## Rows
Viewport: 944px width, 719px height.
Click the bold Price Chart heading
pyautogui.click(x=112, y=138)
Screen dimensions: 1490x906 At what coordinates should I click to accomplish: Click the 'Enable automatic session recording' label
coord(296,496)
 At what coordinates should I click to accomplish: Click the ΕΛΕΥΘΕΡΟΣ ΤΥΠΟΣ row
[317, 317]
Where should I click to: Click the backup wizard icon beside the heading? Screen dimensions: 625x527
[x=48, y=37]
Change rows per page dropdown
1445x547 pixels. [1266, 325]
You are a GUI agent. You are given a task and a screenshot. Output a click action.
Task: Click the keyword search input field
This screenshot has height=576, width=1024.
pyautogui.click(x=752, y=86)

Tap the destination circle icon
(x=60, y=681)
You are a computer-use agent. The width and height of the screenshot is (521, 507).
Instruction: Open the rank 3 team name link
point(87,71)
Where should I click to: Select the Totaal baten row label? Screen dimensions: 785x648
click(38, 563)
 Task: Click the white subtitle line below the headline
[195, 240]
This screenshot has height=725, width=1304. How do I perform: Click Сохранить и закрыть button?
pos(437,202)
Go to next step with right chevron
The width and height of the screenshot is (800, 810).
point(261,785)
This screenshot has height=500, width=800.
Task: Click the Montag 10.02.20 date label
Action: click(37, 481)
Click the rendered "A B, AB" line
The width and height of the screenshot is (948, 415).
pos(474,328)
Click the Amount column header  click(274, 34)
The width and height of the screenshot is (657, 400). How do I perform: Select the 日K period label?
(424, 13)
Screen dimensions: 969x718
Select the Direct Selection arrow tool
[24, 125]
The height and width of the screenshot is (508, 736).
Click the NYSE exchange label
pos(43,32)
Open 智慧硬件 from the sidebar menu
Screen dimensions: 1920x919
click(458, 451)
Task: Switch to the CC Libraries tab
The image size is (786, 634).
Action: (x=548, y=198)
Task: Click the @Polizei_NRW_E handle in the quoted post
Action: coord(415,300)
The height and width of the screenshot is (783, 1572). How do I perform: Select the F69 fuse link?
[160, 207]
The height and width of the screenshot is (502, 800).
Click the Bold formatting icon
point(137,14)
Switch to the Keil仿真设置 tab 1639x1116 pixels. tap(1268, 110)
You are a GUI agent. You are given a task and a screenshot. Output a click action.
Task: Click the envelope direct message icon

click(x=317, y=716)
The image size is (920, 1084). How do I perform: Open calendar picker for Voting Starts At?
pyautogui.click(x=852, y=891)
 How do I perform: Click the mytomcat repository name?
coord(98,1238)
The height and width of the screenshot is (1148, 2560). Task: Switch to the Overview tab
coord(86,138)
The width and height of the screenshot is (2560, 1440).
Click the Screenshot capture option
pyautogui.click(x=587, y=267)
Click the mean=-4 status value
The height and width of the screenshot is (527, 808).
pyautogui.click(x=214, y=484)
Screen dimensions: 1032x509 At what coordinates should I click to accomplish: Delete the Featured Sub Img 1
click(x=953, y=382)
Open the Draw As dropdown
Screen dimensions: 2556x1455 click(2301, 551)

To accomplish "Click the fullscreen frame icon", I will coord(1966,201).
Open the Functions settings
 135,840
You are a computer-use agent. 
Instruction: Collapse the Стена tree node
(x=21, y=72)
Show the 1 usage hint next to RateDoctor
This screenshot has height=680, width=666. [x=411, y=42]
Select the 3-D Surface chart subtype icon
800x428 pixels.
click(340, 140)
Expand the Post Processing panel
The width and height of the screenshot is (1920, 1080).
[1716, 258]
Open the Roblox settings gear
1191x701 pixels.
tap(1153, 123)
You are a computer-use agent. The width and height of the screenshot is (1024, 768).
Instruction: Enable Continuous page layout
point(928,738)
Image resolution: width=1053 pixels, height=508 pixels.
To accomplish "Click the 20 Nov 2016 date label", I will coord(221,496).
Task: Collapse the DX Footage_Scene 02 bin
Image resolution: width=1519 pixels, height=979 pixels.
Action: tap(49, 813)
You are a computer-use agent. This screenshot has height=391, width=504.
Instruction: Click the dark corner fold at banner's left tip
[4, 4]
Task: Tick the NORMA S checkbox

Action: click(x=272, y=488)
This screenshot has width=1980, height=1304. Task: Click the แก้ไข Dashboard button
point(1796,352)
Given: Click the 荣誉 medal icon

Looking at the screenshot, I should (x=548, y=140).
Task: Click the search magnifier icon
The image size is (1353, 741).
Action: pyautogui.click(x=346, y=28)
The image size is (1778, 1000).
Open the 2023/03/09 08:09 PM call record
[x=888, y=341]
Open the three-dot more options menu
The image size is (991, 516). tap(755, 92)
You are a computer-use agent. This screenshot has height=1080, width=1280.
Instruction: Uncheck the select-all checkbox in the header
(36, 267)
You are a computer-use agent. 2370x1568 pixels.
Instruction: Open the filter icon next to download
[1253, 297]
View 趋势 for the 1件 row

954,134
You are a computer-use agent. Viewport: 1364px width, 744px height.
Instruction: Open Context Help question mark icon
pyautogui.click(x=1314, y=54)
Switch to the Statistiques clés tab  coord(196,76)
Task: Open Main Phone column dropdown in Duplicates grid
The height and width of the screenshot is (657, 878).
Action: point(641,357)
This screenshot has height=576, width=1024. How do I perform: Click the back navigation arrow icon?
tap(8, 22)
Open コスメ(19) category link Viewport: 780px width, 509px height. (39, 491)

## Instruction
Swap every occurrence of "computer-use agent" in the material above for "screen-control agent", and reproduce all of the material with nothing else altered.

## Expected answer
Viewport: 944px width, 719px height.
Click the bold Price Chart heading
pyautogui.click(x=112, y=138)
Screen dimensions: 1490x906 At what coordinates should I click to accomplish: Click the 'Enable automatic session recording' label
coord(296,496)
 At what coordinates should I click to accomplish: Click the ΕΛΕΥΘΕΡΟΣ ΤΥΠΟΣ row
[317, 317]
Where should I click to: Click the backup wizard icon beside the heading? Screen dimensions: 625x527
[x=48, y=37]
Change rows per page dropdown
1445x547 pixels. [1266, 325]
You are a GUI agent. You are given a task and a screenshot. Output a click action.
Task: Click the keyword search input field
This screenshot has height=576, width=1024.
pyautogui.click(x=752, y=86)

Tap the destination circle icon
(x=60, y=681)
You are a screen-control agent. The width and height of the screenshot is (521, 507).
Instruction: Open the rank 3 team name link
point(87,71)
Where should I click to: Select the Totaal baten row label? Screen dimensions: 785x648
click(38, 563)
 Task: Click the white subtitle line below the headline
[195, 240]
This screenshot has height=725, width=1304. How do I perform: Click Сохранить и закрыть button?
pos(437,202)
Go to next step with right chevron
The width and height of the screenshot is (800, 810).
point(261,785)
This screenshot has height=500, width=800.
Task: Click the Montag 10.02.20 date label
Action: click(37, 481)
Click the rendered "A B, AB" line
The width and height of the screenshot is (948, 415).
pos(474,328)
Click the Amount column header  click(274, 34)
The width and height of the screenshot is (657, 400). How do I perform: Select the 日K period label?
(424, 13)
Screen dimensions: 969x718
Select the Direct Selection arrow tool
[24, 125]
The height and width of the screenshot is (508, 736).
Click the NYSE exchange label
pos(43,32)
Open 智慧硬件 from the sidebar menu
Screen dimensions: 1920x919
click(458, 451)
Task: Switch to the CC Libraries tab
The image size is (786, 634).
Action: (x=548, y=198)
Task: Click the @Polizei_NRW_E handle in the quoted post
Action: coord(415,300)
The height and width of the screenshot is (783, 1572). How do I perform: Select the F69 fuse link?
[160, 207]
The height and width of the screenshot is (502, 800).
Click the Bold formatting icon
point(137,14)
Switch to the Keil仿真设置 tab 1639x1116 pixels. tap(1268, 110)
You are a GUI agent. You are given a task and a screenshot. Output a click action.
Task: Click the envelope direct message icon

click(x=317, y=716)
The image size is (920, 1084). How do I perform: Open calendar picker for Voting Starts At?
pyautogui.click(x=852, y=891)
 How do I perform: Click the mytomcat repository name?
coord(98,1238)
The height and width of the screenshot is (1148, 2560). Task: Switch to the Overview tab
coord(86,138)
The width and height of the screenshot is (2560, 1440).
Click the Screenshot capture option
pyautogui.click(x=587, y=267)
Click the mean=-4 status value
The height and width of the screenshot is (527, 808).
pyautogui.click(x=214, y=484)
Screen dimensions: 1032x509 At what coordinates should I click to accomplish: Delete the Featured Sub Img 1
click(x=953, y=382)
Open the Draw As dropdown
Screen dimensions: 2556x1455 click(2301, 551)

To accomplish "Click the fullscreen frame icon", I will coord(1966,201).
Open the Functions settings
 135,840
You are a screen-control agent. 
Instruction: Collapse the Стена tree node
(x=21, y=72)
Show the 1 usage hint next to RateDoctor
This screenshot has height=680, width=666. [x=411, y=42]
Select the 3-D Surface chart subtype icon
800x428 pixels.
click(340, 140)
Expand the Post Processing panel
The width and height of the screenshot is (1920, 1080).
[1716, 258]
Open the Roblox settings gear
1191x701 pixels.
tap(1153, 123)
You are a screen-control agent. The width and height of the screenshot is (1024, 768).
Instruction: Enable Continuous page layout
point(928,738)
Image resolution: width=1053 pixels, height=508 pixels.
To accomplish "Click the 20 Nov 2016 date label", I will coord(221,496).
Task: Collapse the DX Footage_Scene 02 bin
Image resolution: width=1519 pixels, height=979 pixels.
Action: tap(49, 813)
You are a screen-control agent. This screenshot has height=391, width=504.
Instruction: Click the dark corner fold at banner's left tip
[4, 4]
Task: Tick the NORMA S checkbox

Action: click(x=272, y=488)
This screenshot has width=1980, height=1304. Task: Click the แก้ไข Dashboard button
point(1796,352)
Given: Click the 荣誉 medal icon

Looking at the screenshot, I should (x=548, y=140).
Task: Click the search magnifier icon
The image size is (1353, 741).
Action: pyautogui.click(x=346, y=28)
The image size is (1778, 1000).
Open the 2023/03/09 08:09 PM call record
[x=888, y=341]
Open the three-dot more options menu
The image size is (991, 516). tap(755, 92)
You are a screen-control agent. This screenshot has height=1080, width=1280.
Instruction: Uncheck the select-all checkbox in the header
(36, 267)
You are a screen-control agent. 2370x1568 pixels.
Instruction: Open the filter icon next to download
[1253, 297]
View 趋势 for the 1件 row

954,134
You are a screen-control agent. Viewport: 1364px width, 744px height.
Instruction: Open Context Help question mark icon
pyautogui.click(x=1314, y=54)
Switch to the Statistiques clés tab  coord(196,76)
Task: Open Main Phone column dropdown in Duplicates grid
The height and width of the screenshot is (657, 878).
Action: point(641,357)
This screenshot has height=576, width=1024. How do I perform: Click the back navigation arrow icon?
tap(8, 22)
Open コスメ(19) category link Viewport: 780px width, 509px height. (39, 491)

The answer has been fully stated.